From the listing below, copy out every line where the word "agent" appears.

"""

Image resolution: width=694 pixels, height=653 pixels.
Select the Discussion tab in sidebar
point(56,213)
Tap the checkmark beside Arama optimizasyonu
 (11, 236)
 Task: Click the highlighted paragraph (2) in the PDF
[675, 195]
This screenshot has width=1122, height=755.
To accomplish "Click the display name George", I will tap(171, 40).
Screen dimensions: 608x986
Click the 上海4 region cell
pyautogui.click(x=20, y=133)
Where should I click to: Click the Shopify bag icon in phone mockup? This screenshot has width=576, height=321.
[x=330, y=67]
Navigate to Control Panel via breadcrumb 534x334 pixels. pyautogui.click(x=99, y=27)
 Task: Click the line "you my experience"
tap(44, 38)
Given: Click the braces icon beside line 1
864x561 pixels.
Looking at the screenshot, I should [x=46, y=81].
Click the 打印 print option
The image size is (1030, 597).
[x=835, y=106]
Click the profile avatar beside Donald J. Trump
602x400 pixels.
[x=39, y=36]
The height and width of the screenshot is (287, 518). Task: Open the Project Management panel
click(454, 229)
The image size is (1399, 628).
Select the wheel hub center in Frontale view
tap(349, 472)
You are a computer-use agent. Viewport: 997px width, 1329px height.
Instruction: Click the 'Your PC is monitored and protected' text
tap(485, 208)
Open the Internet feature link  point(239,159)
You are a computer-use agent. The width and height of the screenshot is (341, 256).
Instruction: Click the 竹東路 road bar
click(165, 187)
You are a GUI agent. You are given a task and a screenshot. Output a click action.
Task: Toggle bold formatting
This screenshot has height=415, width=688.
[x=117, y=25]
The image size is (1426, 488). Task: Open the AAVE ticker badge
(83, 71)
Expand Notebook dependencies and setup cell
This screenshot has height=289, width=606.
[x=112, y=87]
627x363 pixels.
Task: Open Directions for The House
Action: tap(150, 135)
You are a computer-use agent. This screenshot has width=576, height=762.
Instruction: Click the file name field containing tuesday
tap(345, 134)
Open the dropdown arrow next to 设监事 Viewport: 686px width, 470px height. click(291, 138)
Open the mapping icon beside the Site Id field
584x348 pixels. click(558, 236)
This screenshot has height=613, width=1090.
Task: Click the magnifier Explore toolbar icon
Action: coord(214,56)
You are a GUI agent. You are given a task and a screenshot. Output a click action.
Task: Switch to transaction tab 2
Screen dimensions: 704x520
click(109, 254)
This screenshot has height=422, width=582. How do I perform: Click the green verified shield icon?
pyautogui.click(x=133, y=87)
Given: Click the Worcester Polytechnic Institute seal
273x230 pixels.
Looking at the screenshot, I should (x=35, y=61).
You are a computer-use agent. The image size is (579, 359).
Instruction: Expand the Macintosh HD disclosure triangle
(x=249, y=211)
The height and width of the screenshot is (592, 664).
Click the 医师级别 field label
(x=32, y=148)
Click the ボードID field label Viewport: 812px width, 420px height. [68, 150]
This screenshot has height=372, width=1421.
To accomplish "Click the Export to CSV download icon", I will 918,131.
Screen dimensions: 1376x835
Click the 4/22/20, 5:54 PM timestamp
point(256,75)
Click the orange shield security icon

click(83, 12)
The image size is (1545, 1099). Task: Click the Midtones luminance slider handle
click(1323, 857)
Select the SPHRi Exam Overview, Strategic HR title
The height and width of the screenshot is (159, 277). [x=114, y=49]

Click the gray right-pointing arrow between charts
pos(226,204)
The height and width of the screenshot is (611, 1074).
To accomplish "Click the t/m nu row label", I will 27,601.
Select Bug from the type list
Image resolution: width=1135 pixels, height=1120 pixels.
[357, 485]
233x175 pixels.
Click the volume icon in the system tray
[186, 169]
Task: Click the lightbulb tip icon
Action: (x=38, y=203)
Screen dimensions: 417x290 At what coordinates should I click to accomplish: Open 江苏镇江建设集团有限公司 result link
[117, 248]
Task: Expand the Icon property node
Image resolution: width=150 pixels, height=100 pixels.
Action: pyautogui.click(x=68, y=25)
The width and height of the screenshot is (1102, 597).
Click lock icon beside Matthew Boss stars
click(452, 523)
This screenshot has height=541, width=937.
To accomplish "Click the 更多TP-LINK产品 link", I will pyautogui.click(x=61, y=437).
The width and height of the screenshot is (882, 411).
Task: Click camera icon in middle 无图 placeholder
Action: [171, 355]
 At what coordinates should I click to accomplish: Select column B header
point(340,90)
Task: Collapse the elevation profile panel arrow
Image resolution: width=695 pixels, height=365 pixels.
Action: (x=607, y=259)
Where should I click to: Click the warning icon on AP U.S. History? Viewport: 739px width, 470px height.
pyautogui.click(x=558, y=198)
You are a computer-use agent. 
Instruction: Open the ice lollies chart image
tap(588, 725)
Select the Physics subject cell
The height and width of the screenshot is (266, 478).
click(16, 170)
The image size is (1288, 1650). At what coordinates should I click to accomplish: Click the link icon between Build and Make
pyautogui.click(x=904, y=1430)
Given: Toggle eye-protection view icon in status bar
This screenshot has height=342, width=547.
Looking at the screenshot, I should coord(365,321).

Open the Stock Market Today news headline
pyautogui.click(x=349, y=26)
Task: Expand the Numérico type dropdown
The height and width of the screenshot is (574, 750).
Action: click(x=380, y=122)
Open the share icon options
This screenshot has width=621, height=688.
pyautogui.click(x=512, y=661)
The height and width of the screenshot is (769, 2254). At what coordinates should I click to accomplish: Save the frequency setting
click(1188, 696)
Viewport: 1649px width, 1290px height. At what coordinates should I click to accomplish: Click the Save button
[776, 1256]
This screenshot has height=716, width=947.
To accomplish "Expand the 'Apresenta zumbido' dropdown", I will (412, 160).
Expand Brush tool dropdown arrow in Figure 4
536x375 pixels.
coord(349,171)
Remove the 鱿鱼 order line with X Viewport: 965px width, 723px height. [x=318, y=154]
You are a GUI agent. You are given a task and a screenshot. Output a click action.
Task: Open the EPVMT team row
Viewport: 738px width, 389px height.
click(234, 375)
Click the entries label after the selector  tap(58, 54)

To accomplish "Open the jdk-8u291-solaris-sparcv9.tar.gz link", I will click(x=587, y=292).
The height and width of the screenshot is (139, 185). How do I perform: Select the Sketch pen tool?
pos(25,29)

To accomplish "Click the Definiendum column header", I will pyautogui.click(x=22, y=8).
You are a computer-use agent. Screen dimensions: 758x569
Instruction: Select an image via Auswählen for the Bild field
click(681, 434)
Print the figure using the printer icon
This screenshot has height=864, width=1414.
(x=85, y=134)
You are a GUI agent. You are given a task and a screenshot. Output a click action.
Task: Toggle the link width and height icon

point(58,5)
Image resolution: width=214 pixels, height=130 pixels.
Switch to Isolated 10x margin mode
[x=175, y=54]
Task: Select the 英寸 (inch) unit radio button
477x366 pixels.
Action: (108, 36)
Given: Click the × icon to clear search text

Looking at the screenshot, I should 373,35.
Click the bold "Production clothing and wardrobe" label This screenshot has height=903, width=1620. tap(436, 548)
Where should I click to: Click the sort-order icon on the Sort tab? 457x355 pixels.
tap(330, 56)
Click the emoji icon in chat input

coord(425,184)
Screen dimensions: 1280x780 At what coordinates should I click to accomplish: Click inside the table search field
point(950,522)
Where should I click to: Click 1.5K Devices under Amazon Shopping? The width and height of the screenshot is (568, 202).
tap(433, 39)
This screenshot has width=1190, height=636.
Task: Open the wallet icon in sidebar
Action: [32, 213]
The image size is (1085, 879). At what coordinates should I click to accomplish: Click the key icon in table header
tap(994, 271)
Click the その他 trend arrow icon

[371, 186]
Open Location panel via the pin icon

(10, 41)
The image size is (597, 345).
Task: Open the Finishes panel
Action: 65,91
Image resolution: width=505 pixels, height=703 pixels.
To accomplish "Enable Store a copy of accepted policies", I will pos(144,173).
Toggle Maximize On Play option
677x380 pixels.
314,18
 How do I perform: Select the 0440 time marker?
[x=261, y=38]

"""

> _Output of the exercise_
You are a computer-use agent. Viewport: 997px width, 1329px height.
You are a computer-use agent. The width and height of the screenshot is (341, 256).
You are a GUI agent. You are given a task and a screenshot. Output a click action.
You are a computer-use agent. This screenshot has width=576, height=762.
You are a GUI agent. You are given a task and a screenshot. Output a click action.
You are a computer-use agent. The image size is (579, 359).
You are a computer-use agent. 
You are a GUI agent. You are given a task and a screenshot. Output a click action.
You are a computer-use agent. Screen dimensions: 758x569
You are a GUI agent. You are given a task and a screenshot. Output a click action.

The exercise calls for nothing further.